During the 30th Congress of the European Committee for Research and Treatment in Multiple Sclerosis (ECTRIMS) taking place in Boston between September 10th and 13th, Genzyme, a Sanofi company, will present its multiple sclerosis (MS) pipeline with a new group of trial treatments for early development of MS.
Genzyme is a pioneer in the development and delivery of transformative therapies focusing mainly on rare diseases and multiple sclerosis for more than 30 years. These transformative therapies, commercialized worldwide, having in many cases proven to be revolutionary and have had a high positive impact on the lives of the patients. The hope this year is that Genzyme will continue to advance new therapies for MS.
At this year’s ECTRIMS, the company will also present 26 oral and poster presentations from its MS franchise, including four-year results from the Lemtrada™ (alemtuzumab) extension study, i.e. “Efficacy and safety of alemtuzumab in treatment-naive patients with relapsing-remitting ms: four-year follow-up of the CARE-MS I study”(Poster Session 1 – P090; Sept. 11; 3:30 – 5:00 p.m. EDT) and “Efficacy and safety of alemtuzumab in patients with relapsing-remitting ms who relapsed on prior therapy: four-year follow-up of the CARE-MS II study.” (Poster Session 1 – P043; Sept. 11; 3:30 – 5:00 p.m. EDT), 12-year MRI data for Aubagio®(teriflunomide), i.e. “Long-term MRI outcomes from patients treated with teriflunomide: results from a phase 2 extension study.” (Poster Session 1 – P079; Sept. 11; 3:30 – 5:00 p.m. EDT), and results from the Aubagio TOPIC study, i.e. “Efficacy of teriflunomide in patients with early stage MS: analysis of the TOPIC study using 2010 McDonald diagnostic criteria.” (Poster Session 1 – P095; Sept. 11; 3:30 – 5:00 p.m. EDT) and “MRI outcomes in patients with early multiple sclerosis treated with teriflunomide: subgroup analyses from the TOPIC phase 3 study.” (Poster Session 1 – P040; Sept. 11; 3:30 – 5:00 p.m. EDT), recently published in The Lancet Neurology.
Genzyme also develops research programs and collaborations in clinical and preclinical studies on agents that selective target immunomodulation, neuroprotection and remyelination processes that are important to address therapeutic needs for relapsing and progressive forms of MS. These include, for example:
- Vatelizumab – anti-very late activation antigen 2 (VLA-2) humanized monoclonal antibody currently in a Phase II trial for relapsing forms of MS, in partnership with Glenmark Pharmaceuticals.
- GZ402668 – A next-generation investigational anti-CD52 humanized monoclonal antibody currently approaching Phase I clinical development.
- Discovery and research programs evaluating agents promoting remyelination, targeting innate immune cells at central nervous system to provide neuroprotection.
- Collaborations with academic medical centers such as Brigham and Women’s Hospital and Cleveland Clinic to identify, respectively, correlative biomarkers of disease progression and to explore strategies to address neurodegeneration, a hallmark of progressive MS.
“Since FDA approval of once-daily oral Aubagio two years ago, Genzyme has continued to advance the understanding and treatment of MS by addressing important unmet medical needs for people living with the disease.
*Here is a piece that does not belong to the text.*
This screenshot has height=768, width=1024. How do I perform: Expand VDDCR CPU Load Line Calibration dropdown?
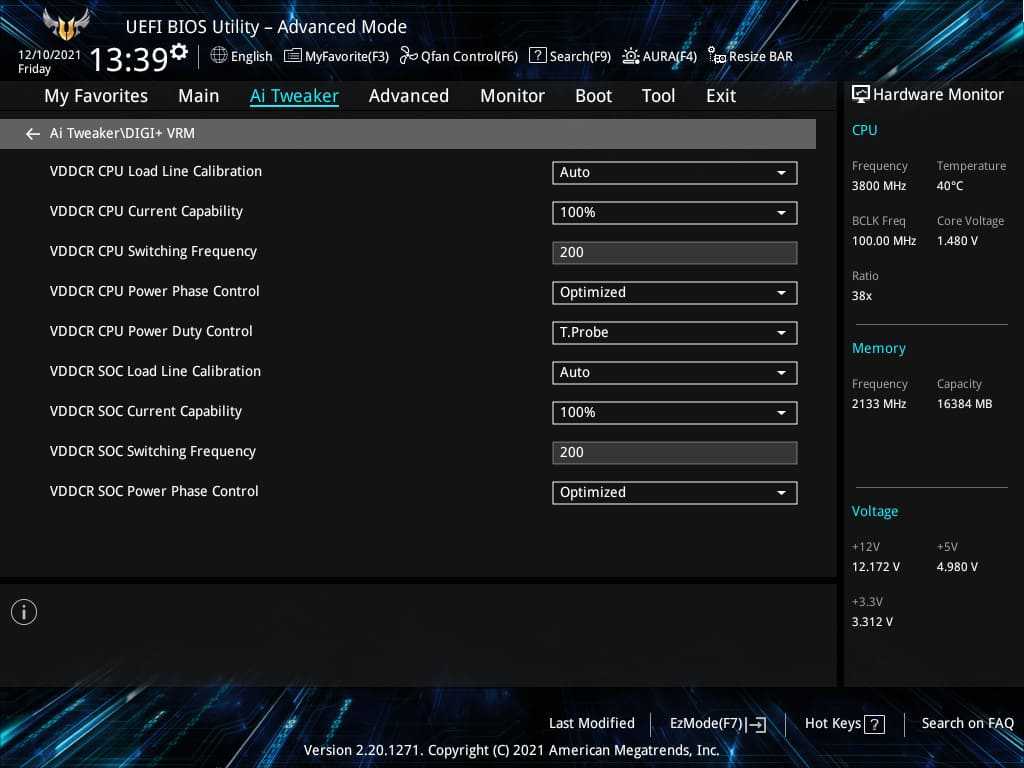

Between clinical trials and commercial use in more than 40 countries, approximately 30,000 patients have now been treated with Aubagio,” said David Meeker, CEO and President of Genzyme.
The exact mechanism of action of Aubagio is not clear, however, it is an agent with immunomodulatory and anti-inflammatory properties. Nevertheless, its biological effect seems to involve a reduction in the number of activated lymphocytes in the central nervous system (CNS).
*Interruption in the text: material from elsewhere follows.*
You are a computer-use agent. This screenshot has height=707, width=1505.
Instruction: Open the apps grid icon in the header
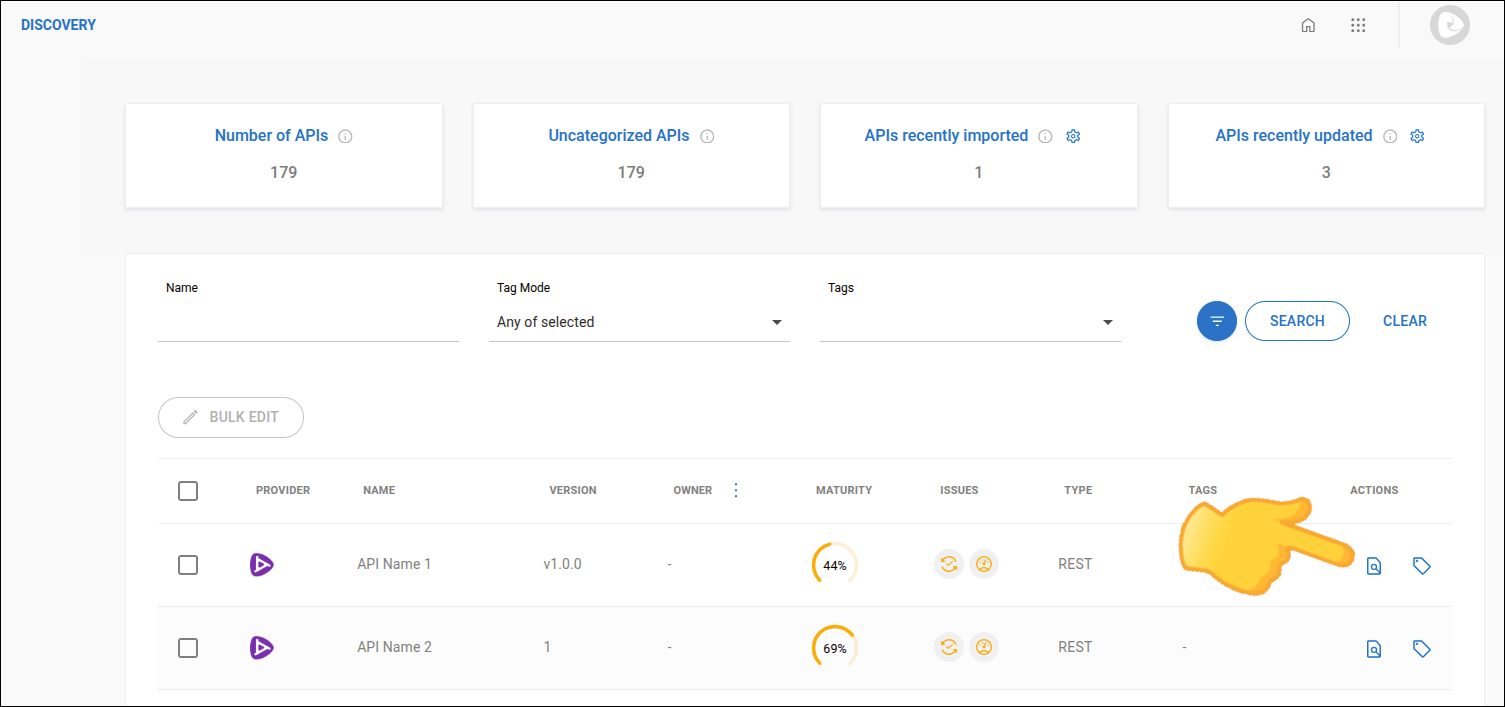click(x=1358, y=25)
“With Lemtrada, we have also made significant progress with approvals in more than 30 countries. With our differentiated marketed therapies and a varied pipeline focusing on innovative treatment approaches and underserved MS patients with progressive disease, we are uniquely positioned to bring long-term value to the MS community,” added Meeker.
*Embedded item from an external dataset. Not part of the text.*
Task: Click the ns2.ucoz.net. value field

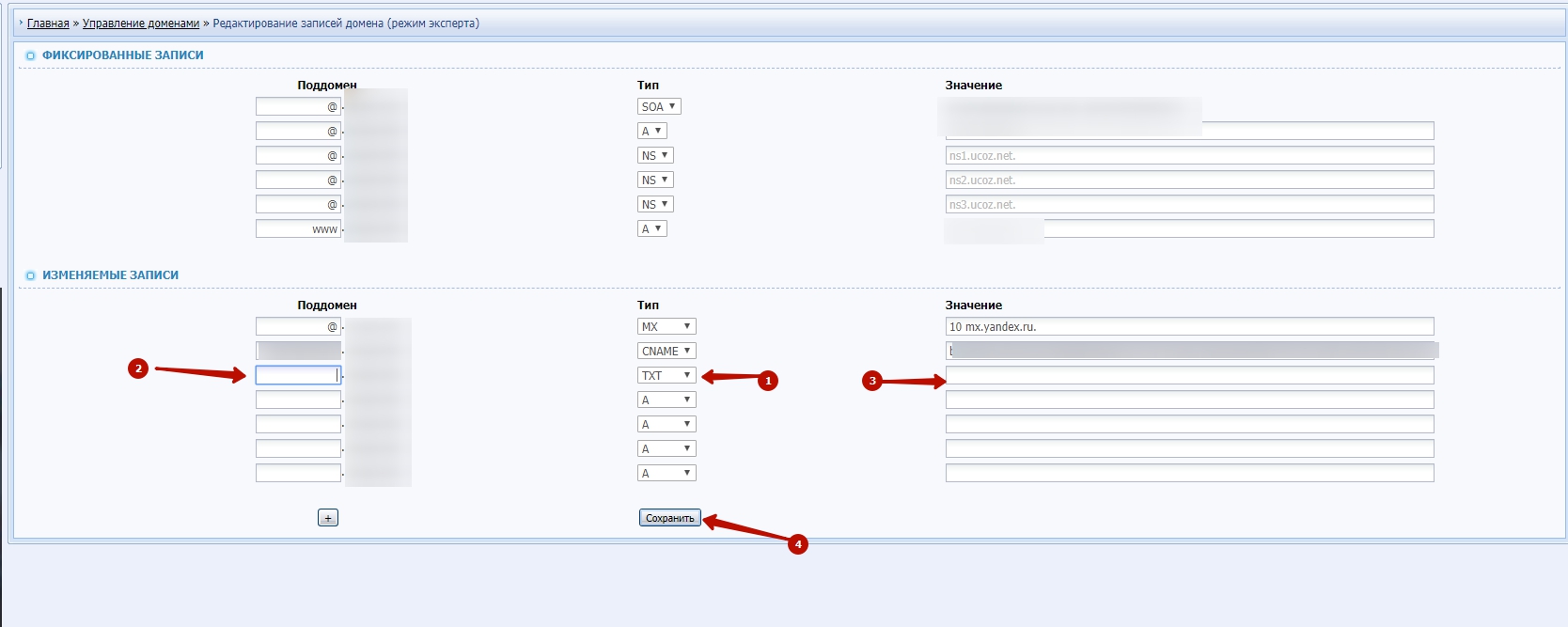Action: [1189, 180]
Lemtrada (Alemtuzumab) is approved in the European Union, Australia, Canada, Mexico, Brazil, Argentina, Chile and Guatemala, but not in the United States. The U.S. Food and Drug Administration (FDA) has agreed to review the resubmission of Lemtrada application for future US approval. Alemtuzumab is a monoclonal antibody that targets specifically CD52, a protein abundant on T and B cells, leading to the depletion of T and B cells in circulation, which are responsible for the inflammatory process that promotes MS development. Over time, after depletion, there is a repopulation of T and B cells with different functional properties, which rebalance the immune system in a way that potentially reduces MS severity.